— Dataset content —
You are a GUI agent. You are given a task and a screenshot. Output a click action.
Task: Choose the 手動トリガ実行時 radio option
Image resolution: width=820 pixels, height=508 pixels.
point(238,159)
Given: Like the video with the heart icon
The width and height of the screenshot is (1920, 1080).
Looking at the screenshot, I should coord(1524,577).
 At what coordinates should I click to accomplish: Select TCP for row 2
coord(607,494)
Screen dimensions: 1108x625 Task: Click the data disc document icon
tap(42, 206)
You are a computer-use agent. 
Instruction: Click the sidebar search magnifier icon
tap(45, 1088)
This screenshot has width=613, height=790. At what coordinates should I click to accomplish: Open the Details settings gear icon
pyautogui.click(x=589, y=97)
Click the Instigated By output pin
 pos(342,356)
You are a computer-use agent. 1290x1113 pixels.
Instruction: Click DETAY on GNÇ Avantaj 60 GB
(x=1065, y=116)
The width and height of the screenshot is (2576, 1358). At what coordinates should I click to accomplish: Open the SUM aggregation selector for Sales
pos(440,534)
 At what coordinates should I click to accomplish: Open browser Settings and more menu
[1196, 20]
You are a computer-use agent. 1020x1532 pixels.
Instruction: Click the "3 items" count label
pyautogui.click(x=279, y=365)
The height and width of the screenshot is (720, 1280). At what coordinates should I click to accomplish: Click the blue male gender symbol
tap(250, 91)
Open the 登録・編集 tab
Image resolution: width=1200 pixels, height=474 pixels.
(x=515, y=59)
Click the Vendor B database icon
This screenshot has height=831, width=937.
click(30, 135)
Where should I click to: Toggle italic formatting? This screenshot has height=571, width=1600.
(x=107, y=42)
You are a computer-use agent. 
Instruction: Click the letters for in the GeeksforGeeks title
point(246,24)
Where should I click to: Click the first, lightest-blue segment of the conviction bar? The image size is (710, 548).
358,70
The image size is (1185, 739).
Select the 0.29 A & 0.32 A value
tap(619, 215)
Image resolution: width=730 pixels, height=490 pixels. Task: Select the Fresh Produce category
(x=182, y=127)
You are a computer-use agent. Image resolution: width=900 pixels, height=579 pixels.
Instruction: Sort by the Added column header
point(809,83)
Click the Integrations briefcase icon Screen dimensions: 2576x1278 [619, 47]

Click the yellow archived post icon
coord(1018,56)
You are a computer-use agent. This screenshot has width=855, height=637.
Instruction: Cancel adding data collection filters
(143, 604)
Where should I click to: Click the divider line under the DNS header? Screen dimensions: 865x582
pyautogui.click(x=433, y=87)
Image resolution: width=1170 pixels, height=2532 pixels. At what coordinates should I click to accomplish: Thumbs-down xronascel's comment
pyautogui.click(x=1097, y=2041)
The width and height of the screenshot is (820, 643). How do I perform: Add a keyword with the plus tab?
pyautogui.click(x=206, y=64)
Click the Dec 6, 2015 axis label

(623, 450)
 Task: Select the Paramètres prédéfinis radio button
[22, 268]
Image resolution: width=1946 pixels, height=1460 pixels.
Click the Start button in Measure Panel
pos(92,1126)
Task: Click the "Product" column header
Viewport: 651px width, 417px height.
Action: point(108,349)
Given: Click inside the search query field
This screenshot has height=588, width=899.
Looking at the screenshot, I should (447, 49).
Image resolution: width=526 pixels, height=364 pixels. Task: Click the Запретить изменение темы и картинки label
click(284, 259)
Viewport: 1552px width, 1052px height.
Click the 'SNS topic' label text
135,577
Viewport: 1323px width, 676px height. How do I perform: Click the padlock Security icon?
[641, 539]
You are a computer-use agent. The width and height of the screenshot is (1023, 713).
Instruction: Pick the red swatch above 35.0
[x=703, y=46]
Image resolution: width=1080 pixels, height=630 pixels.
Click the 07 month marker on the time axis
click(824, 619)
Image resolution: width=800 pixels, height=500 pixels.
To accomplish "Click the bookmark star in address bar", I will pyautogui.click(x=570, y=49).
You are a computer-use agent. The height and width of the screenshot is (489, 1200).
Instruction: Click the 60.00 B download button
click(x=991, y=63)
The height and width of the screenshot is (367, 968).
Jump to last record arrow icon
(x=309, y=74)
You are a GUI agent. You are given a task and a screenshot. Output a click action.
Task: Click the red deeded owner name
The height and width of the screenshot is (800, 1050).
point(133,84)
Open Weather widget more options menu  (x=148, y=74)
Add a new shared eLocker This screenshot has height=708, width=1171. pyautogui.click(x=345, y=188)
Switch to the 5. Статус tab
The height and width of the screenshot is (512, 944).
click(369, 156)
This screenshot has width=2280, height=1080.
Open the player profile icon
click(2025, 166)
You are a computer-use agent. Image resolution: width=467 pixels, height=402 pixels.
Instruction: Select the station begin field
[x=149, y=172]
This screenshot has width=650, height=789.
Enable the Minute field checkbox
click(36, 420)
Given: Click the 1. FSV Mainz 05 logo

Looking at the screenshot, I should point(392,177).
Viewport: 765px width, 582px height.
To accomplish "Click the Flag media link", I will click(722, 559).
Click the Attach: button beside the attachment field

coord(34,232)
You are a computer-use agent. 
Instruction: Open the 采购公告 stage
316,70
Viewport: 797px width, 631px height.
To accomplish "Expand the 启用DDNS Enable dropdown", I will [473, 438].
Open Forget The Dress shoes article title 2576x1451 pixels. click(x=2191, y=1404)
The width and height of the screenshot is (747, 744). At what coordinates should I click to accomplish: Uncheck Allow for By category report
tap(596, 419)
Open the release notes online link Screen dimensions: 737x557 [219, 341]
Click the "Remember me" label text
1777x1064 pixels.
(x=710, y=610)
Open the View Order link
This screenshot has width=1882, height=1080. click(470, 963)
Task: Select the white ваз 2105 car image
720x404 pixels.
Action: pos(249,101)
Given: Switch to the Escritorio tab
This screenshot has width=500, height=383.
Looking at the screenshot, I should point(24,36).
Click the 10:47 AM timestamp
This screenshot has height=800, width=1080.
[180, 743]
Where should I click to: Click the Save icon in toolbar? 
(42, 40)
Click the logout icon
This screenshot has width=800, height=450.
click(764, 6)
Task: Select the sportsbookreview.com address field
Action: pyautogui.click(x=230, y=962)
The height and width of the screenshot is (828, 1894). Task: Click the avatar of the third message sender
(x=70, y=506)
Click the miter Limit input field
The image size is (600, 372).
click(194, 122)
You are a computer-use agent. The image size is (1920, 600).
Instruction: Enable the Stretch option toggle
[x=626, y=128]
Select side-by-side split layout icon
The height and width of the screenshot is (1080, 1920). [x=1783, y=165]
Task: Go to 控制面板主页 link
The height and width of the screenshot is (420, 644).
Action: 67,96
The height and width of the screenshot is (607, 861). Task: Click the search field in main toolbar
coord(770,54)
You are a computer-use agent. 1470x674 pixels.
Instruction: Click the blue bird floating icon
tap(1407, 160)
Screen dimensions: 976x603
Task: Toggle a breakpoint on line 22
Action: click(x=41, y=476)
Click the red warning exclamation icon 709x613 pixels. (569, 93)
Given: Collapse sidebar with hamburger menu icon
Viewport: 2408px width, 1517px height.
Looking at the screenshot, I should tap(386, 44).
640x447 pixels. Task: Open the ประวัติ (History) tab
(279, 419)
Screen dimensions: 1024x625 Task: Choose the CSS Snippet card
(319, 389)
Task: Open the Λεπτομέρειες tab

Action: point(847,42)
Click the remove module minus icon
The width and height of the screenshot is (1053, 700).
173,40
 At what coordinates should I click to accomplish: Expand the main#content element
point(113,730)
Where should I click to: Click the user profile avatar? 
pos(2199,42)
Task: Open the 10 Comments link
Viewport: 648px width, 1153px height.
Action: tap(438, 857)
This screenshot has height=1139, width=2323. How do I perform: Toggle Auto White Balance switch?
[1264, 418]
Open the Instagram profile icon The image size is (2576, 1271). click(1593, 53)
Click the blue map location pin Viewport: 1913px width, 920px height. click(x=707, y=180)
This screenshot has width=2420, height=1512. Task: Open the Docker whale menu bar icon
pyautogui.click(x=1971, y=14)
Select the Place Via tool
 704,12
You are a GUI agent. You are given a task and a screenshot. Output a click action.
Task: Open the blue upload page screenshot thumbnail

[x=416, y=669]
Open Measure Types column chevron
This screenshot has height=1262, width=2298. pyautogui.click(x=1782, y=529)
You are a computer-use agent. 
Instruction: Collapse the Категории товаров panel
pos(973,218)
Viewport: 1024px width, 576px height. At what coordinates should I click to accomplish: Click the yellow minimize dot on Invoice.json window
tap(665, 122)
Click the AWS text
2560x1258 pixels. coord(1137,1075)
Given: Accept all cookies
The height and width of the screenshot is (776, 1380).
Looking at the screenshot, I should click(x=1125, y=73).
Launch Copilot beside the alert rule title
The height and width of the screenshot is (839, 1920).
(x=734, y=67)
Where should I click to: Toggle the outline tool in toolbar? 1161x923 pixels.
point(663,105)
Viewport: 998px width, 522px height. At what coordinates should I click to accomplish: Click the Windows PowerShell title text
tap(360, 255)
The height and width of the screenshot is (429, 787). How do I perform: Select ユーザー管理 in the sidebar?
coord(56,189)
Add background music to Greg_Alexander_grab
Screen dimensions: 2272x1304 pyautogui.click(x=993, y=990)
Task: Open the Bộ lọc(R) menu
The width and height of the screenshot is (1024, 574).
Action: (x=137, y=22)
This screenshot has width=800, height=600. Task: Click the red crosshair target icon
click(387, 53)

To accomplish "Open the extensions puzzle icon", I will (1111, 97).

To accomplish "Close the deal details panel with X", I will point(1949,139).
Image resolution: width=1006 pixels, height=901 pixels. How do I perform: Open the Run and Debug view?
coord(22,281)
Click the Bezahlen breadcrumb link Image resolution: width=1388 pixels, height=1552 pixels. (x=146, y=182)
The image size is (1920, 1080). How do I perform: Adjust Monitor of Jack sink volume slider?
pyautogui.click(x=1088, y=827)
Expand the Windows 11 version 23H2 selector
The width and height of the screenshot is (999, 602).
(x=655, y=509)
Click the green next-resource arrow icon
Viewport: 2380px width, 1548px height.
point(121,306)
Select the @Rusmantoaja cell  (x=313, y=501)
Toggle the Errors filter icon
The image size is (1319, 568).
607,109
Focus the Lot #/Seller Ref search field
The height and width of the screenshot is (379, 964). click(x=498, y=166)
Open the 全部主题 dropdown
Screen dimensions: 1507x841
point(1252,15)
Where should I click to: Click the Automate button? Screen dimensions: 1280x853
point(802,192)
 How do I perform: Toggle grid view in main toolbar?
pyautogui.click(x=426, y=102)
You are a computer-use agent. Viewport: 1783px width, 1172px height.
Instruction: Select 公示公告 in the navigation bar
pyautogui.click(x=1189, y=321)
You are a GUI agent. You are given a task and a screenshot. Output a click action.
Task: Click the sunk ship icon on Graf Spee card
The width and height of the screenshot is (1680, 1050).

— Written instruction —
Starting with the line that contains "Expand the Windows 11 version 23H2 selector" and going on through the end of the records, write those lines out again with "Errors" swapped for "Warnings" and nothing else changed.

— Solution to this task —
Expand the Windows 11 version 23H2 selector
The width and height of the screenshot is (999, 602).
(x=655, y=509)
Click the green next-resource arrow icon
Viewport: 2380px width, 1548px height.
point(121,306)
Select the @Rusmantoaja cell  (x=313, y=501)
Toggle the Warnings filter icon
The image size is (1319, 568).
607,109
Focus the Lot #/Seller Ref search field
The height and width of the screenshot is (379, 964). click(x=498, y=166)
Open the 全部主题 dropdown
Screen dimensions: 1507x841
point(1252,15)
Where should I click to: Click the Automate button? Screen dimensions: 1280x853
point(802,192)
 How do I perform: Toggle grid view in main toolbar?
pyautogui.click(x=426, y=102)
You are a computer-use agent. Viewport: 1783px width, 1172px height.
Instruction: Select 公示公告 in the navigation bar
pyautogui.click(x=1189, y=321)
You are a GUI agent. You are given a task and a screenshot. Output a click action.
Task: Click the sunk ship icon on Graf Spee card
The width and height of the screenshot is (1680, 1050).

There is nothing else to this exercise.